## [Problem]
Transcribe each record as written.

┌──

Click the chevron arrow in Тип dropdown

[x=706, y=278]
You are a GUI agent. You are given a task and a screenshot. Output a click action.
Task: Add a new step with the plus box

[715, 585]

└──

## [Task response]
Click the chevron arrow in Тип dropdown

[x=706, y=278]
You are a GUI agent. You are given a task and a screenshot. Output a click action.
Task: Add a new step with the plus box

[715, 585]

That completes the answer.